Adverse drug events (ADEs) have advanced to the third leading cause of death in the United States.

ADEs include prescribing errors, prescription drug overdoses, prescription drug misuse, drug-drug interactions, and adverse drug reactions.

It is estimated that ADEs are associated with approximately 250,000 - 300,000 deaths in the US per year.

Since an individual's response to many medications is genetically predetermined...

• Utilization of pharmacogenetic testing allows personalization of medication selection and dosing such that medications are optimized and adverse reactions are reduced.

A recent UK study by Magavern et al (PLOS Medicine, March 2025) reviewed 1,345,712 adverse drug reaction reports and determined that 9% were potentially avoidable if pharmacogenomic guidance had been utilized.

The PREPARE trial demonstrated that pharmacogenetic testing and guidelines has the potential to reduce adverse drug reactions by 30%.

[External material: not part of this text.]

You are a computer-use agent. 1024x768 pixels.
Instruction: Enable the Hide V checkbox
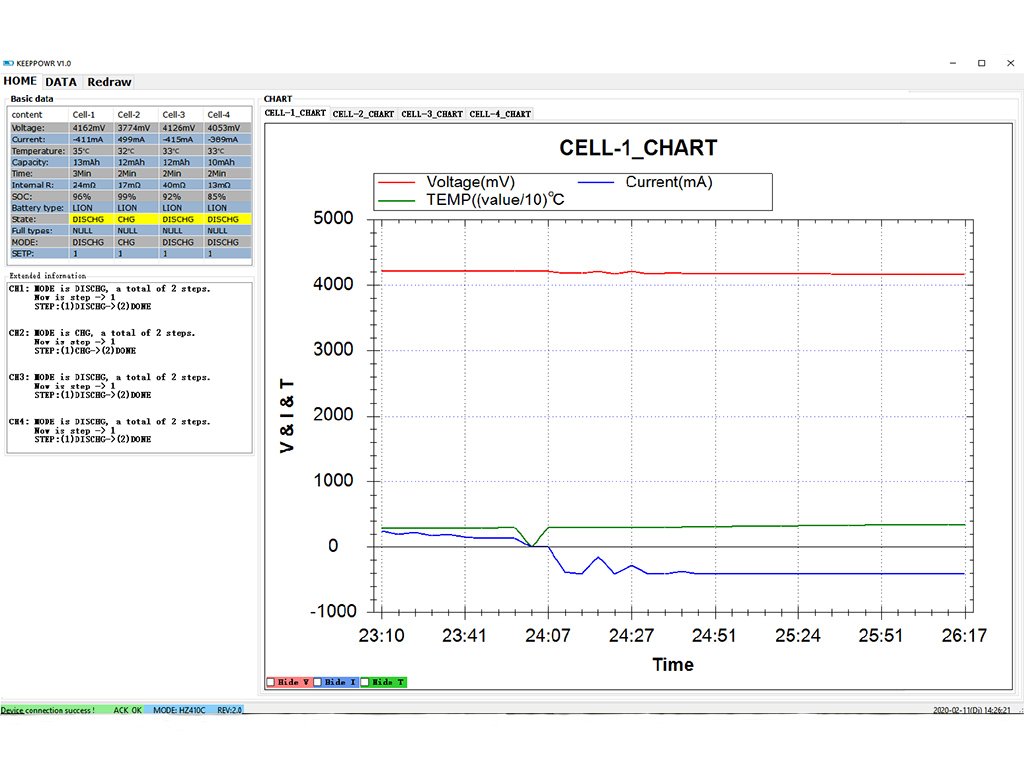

The Clinical Pharmacogenetics Implementation Consortium (CPIC) suggests that approximately 11% of adverse drug reactions may be mitigated through the implementation of pharmacogenetic testing and use of established drug-gene pair guidelines.

Pharmacogenetic testing and use of established guidelines are tools that can assist healthcare professionals and patients in improving medication safety and preventing medication related adverse events.

The timing could not be more critical to implement these tools that have the potential to save and improve lives.